“Mi serve un punto di partenza, non fosse altro che un granello di polvere o una scintilla di luce. Un pezzo di filo può spalancarmi un mondo, così come un segno, l’impronta di un dito, una macchia sul terreno e la fiamma di un fuoco …” (J. Mirò)
La mostra del Mudec dedicata a Joan Mirò è parte del progetto di presentare al pubblico quegli artisti che hanno dialogato con le culture “altre”, e che da queste hanno tratto linfa e ispirazione per la creazione di un linguaggio originale, che ha a sua volta lascia un segno nell’arte del XX secolo.
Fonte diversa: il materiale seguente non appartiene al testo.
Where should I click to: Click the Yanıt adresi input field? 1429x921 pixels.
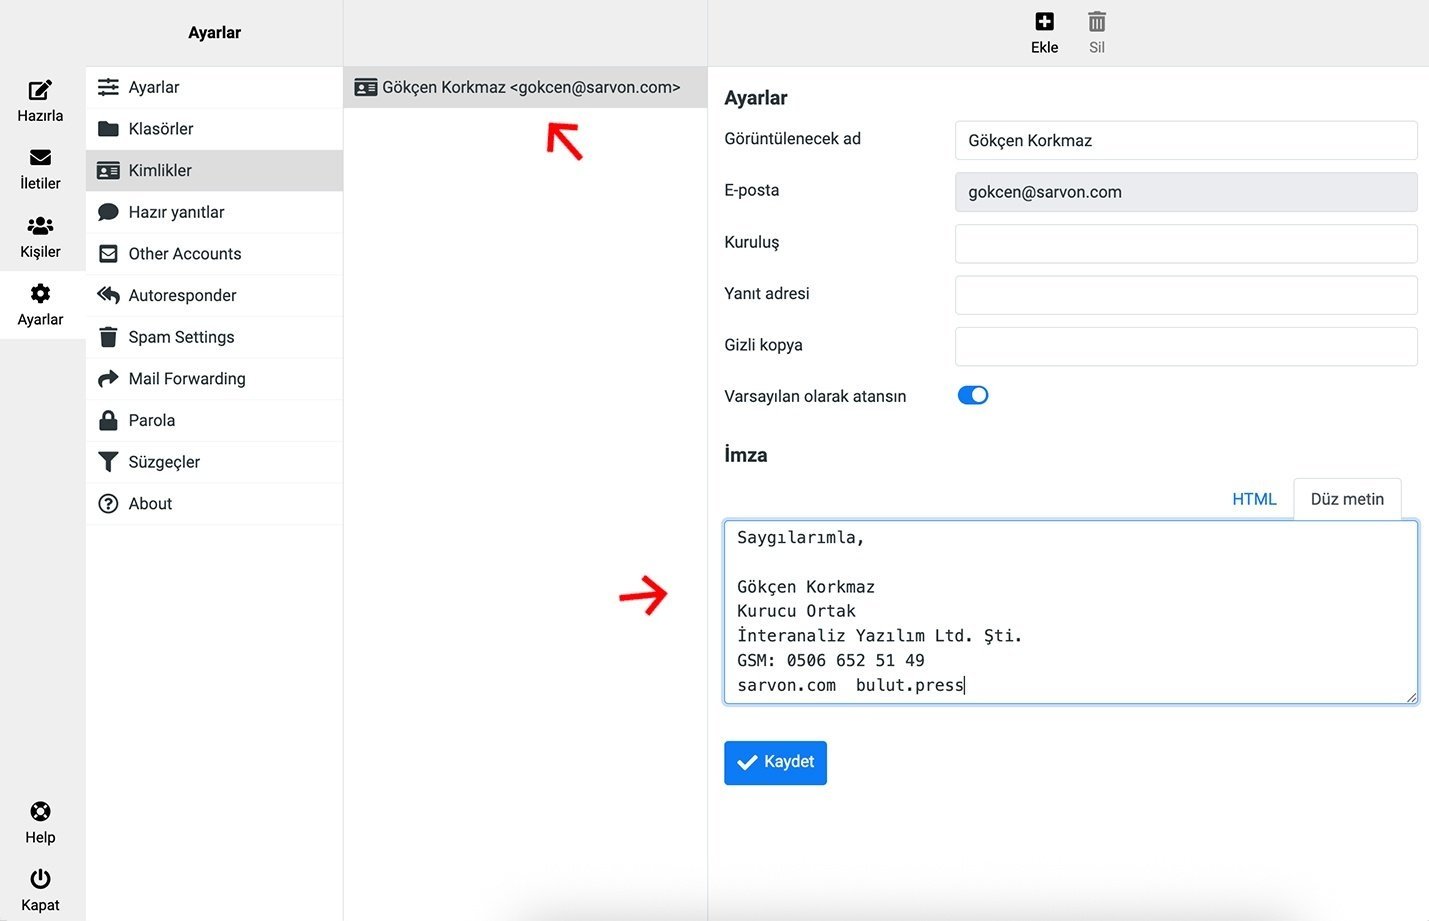click(1186, 295)
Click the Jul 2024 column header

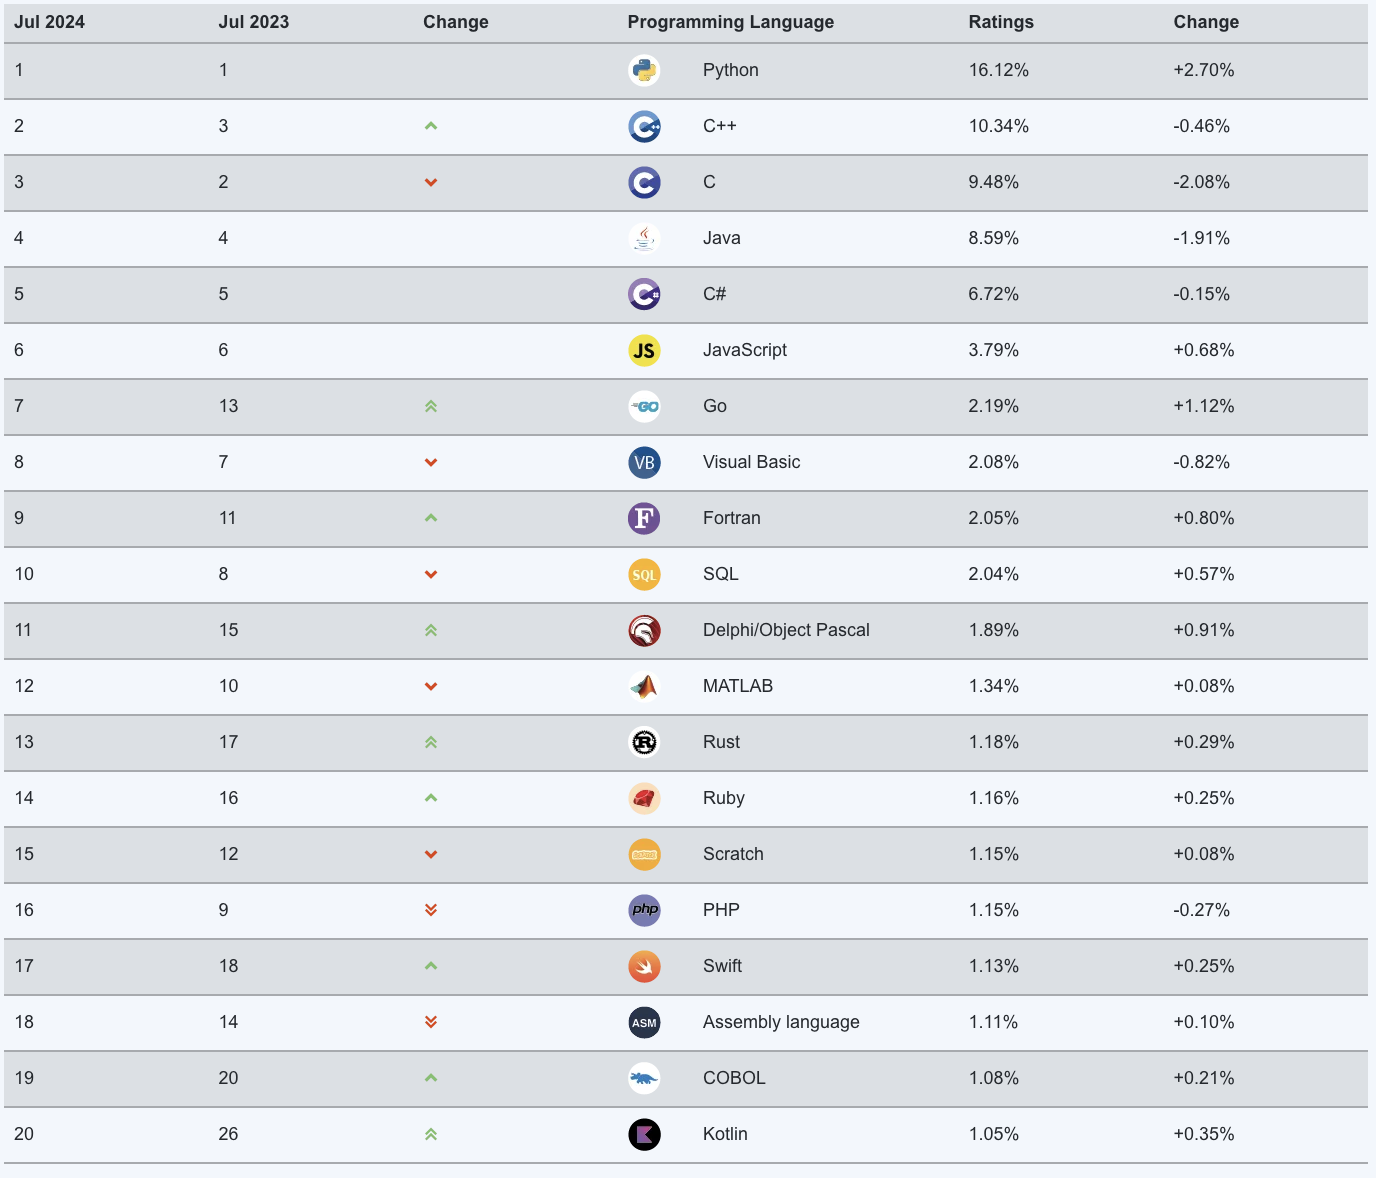point(50,22)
Attraverso un’ampia selezione di opere realizzate tra il 1931 e il 1981 dal grande artista catalano, si penetra nell’universo della sua arte così personale, fatta di segni e di poesia. Mirò condivise l’avventura surrealista con gli artisti del suo tempo, ma anche con i suoi amici poeti, con i quali sperimentò la fusione tra pittura e poesia in un cammino segnato da un processo di semplificazione che rimanda al primitivismo, alla forza evocatrice del segno, del colore, della materia. Ed è proprio su questo ultimo aspetto che l’esposizione del Mudec presta attenzione: all’importanza che l’artista ha sempre conferito alla materia, non solo come strumento utile ad apprendere nuove tecniche, ma anche e soprattutto come entità fine a se stessa. Attraverso la sperimentazione di materiali eterodossi e procedure innovative, l’artista rompe le regole così da potersi spingere fino alle fonti più pure dell’arte, con la stessa potenza evocativa ed onirica dell’universo primitivo.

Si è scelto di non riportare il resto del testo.